• [The task]: In the entries below, begin at the line that has "tool at Github. (124, 2414)", stop after the line that has "[button] (1314, 298)", and output those lines exactly with no pictures.

• [Extracted entries]:
---+---
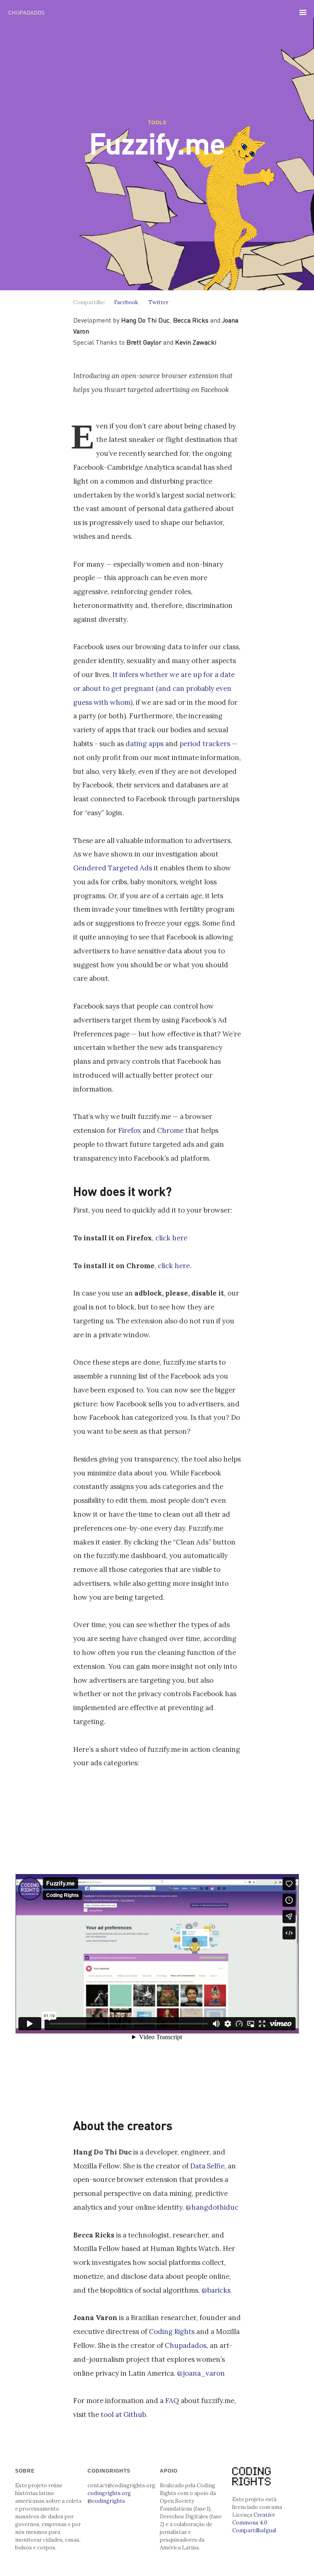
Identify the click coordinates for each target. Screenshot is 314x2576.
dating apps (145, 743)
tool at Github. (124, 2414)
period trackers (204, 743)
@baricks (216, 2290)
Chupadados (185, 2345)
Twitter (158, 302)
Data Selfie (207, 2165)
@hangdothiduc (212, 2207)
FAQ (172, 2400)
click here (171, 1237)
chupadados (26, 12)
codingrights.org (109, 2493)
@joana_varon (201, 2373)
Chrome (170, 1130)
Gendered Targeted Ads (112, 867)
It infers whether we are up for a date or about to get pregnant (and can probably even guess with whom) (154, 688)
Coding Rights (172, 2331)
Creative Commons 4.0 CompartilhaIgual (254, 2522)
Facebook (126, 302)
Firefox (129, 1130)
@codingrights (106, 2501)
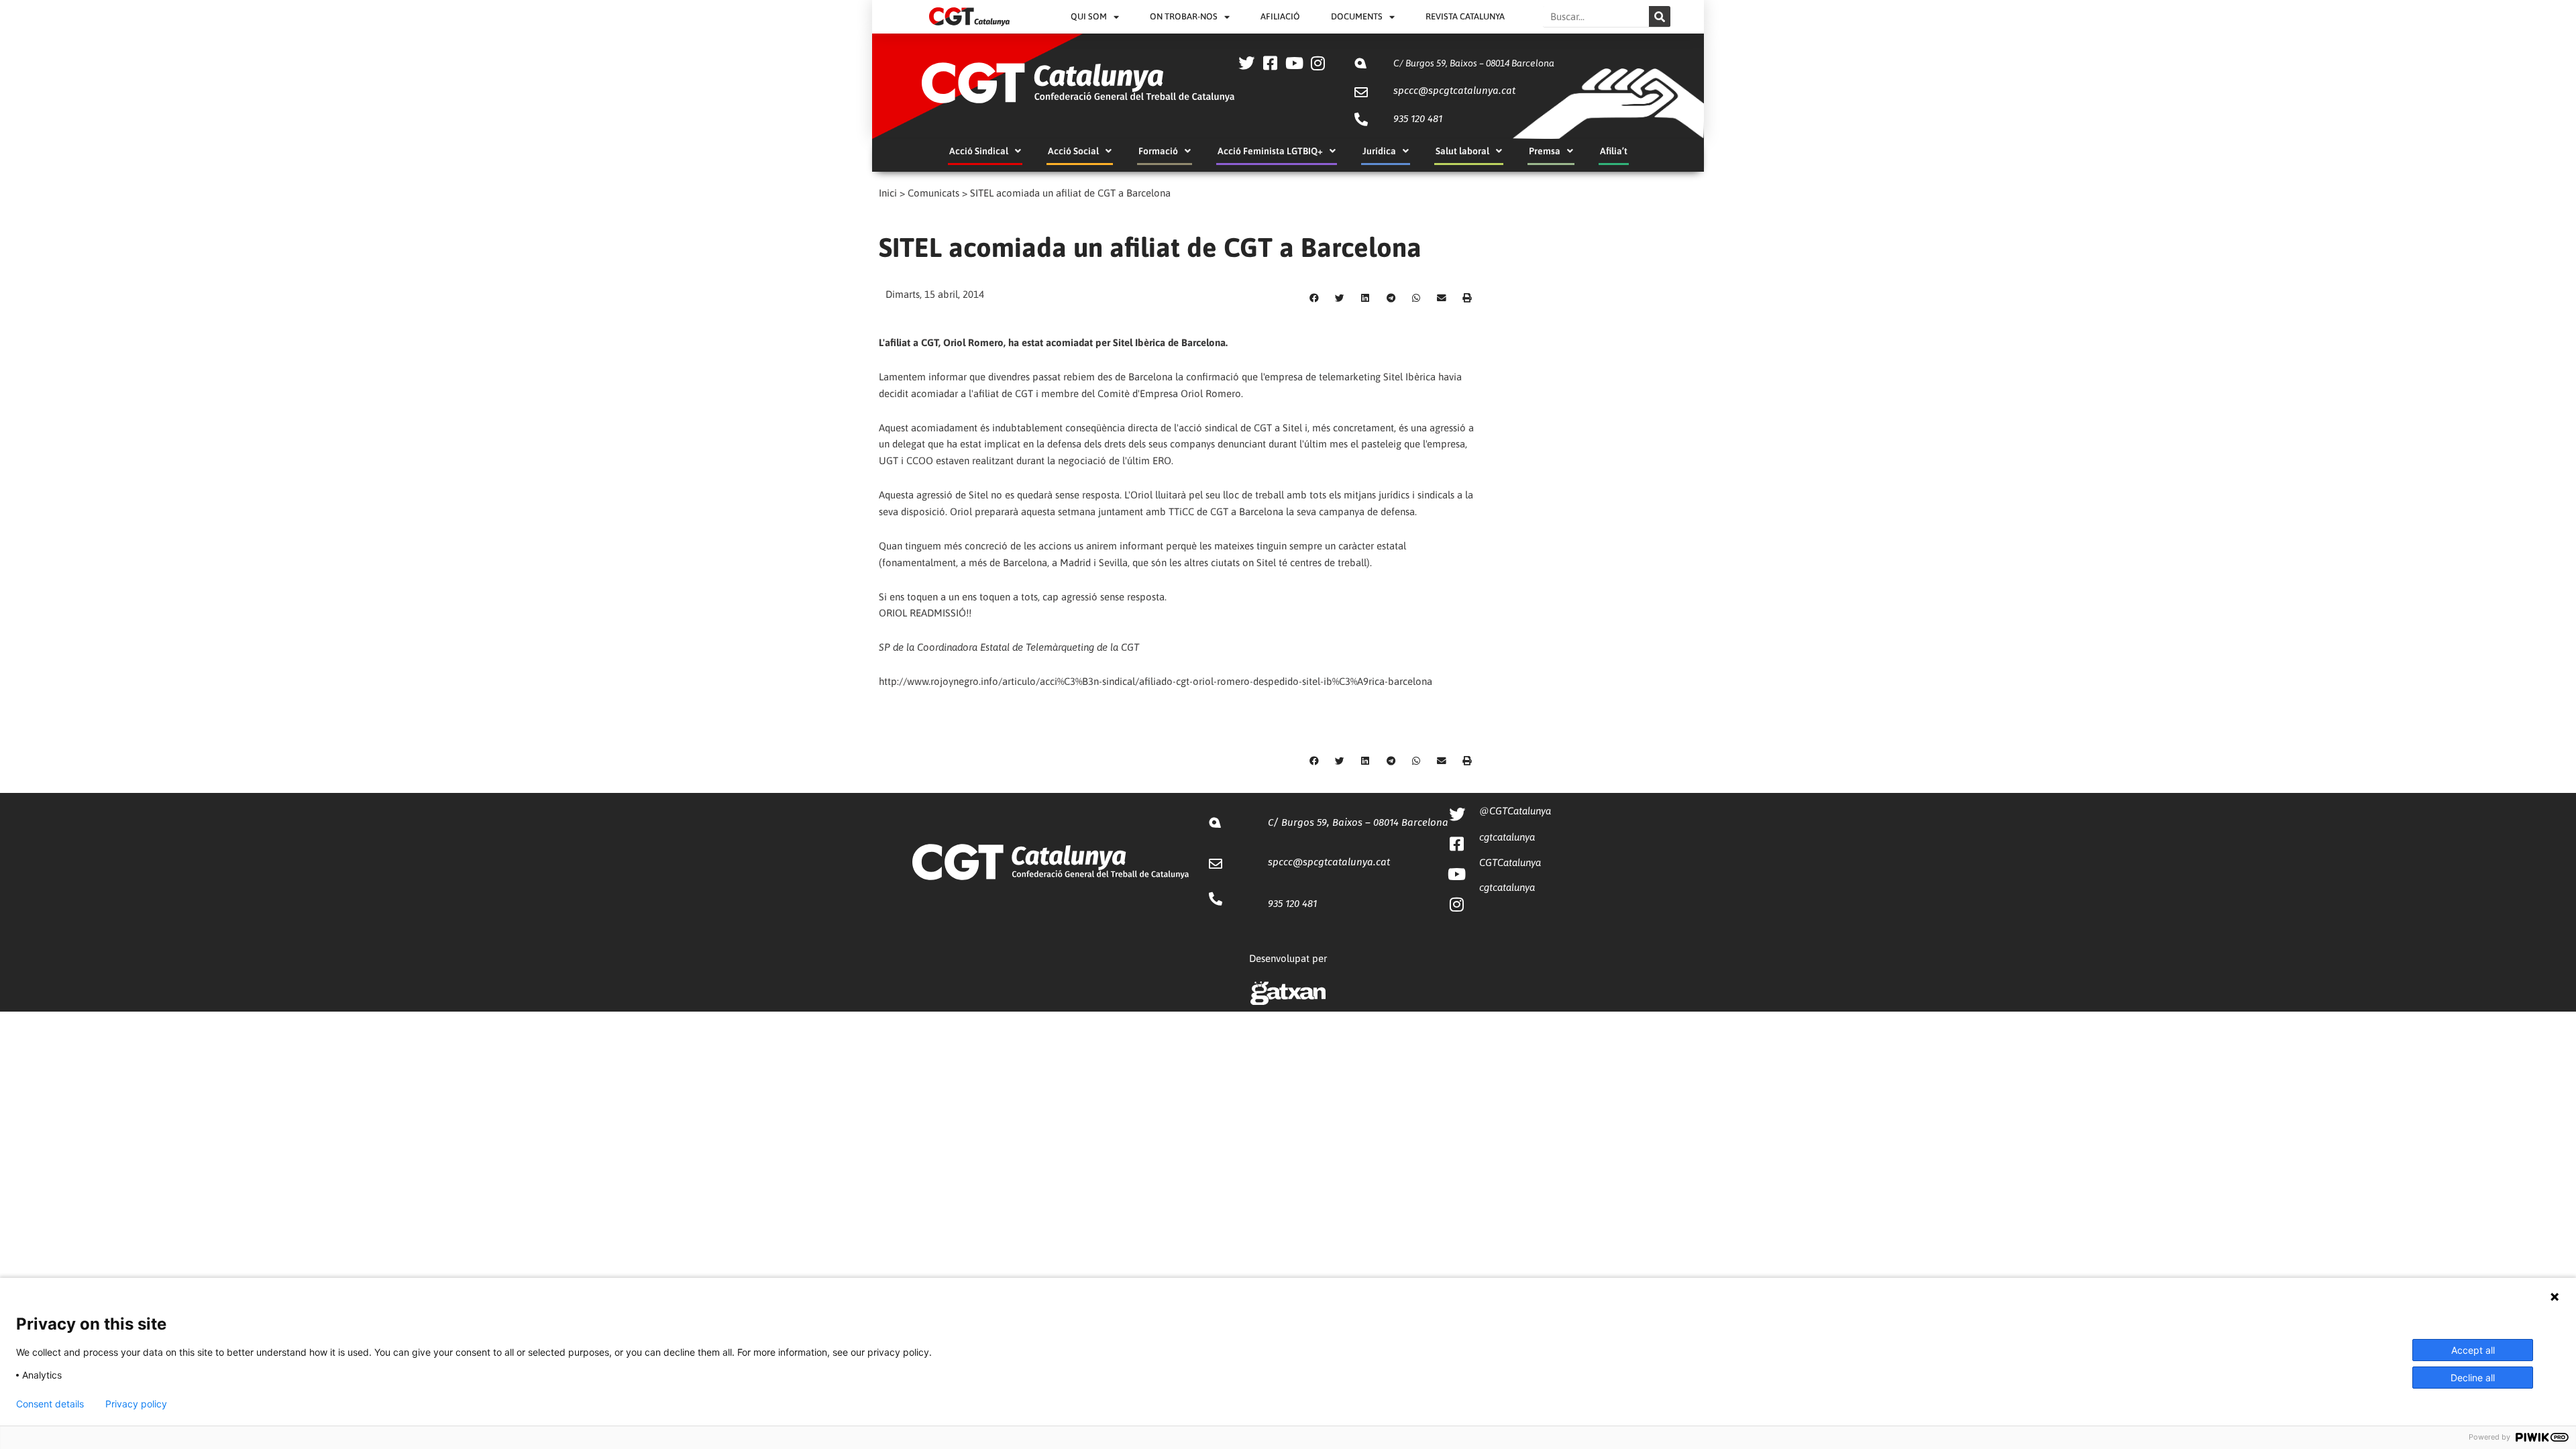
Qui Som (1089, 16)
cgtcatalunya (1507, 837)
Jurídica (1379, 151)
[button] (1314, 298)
---+---
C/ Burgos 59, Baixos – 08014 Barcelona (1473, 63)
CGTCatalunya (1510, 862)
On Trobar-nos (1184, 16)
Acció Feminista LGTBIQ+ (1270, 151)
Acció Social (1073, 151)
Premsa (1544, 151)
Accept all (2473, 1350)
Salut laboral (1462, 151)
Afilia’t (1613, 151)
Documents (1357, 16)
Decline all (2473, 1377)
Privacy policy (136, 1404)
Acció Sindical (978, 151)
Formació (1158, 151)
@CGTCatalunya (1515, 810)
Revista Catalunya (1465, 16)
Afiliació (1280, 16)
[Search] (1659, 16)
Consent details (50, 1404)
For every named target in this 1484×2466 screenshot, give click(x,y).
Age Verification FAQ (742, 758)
---+---
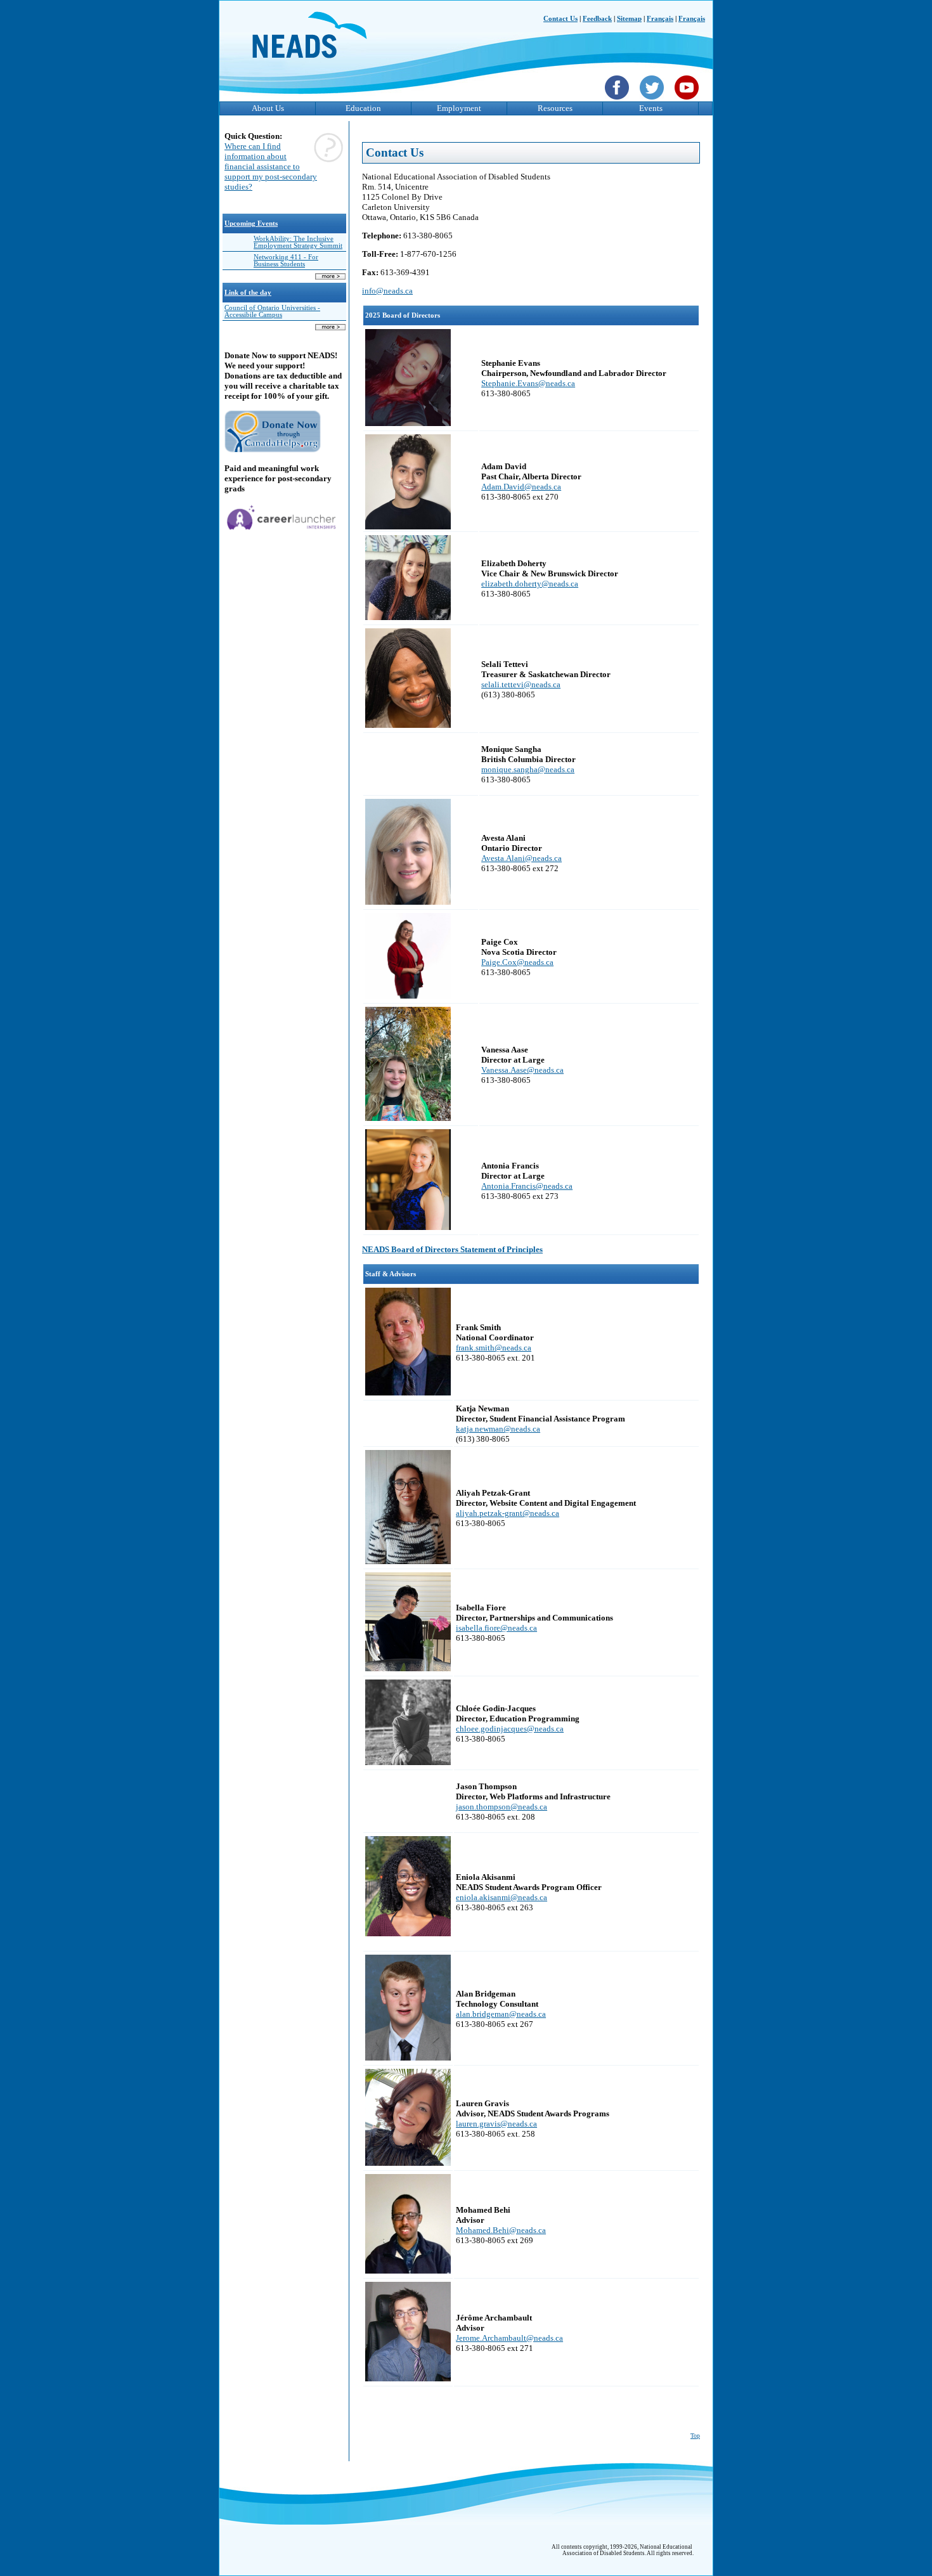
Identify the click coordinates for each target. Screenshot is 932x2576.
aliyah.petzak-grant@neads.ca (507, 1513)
---+---
• [Answer to the problem]:
tool at Github. (124, 2414)
period trackers (204, 743)
@baricks (216, 2290)
Chupadados (185, 2345)
Twitter (158, 302)
Data Selfie (207, 2165)
@hangdothiduc (212, 2207)
FAQ (172, 2400)
click here (171, 1237)
chupadados (26, 12)
codingrights.org (109, 2493)
@joana_varon (201, 2373)
Chrome (170, 1130)
Gendered Targeted Ads (112, 867)
It infers whether we are up for a date or about to get pregnant (and can probably even guess with whom) (154, 688)
Coding Rights (172, 2331)
Creative Commons 4.0 CompartilhaIgual (254, 2522)
Facebook (126, 302)
Firefox (129, 1130)
@codingrights (106, 2501)
Qui Som (1089, 16)
cgtcatalunya (1507, 837)
Jurídica (1379, 151)
[button] (1314, 298)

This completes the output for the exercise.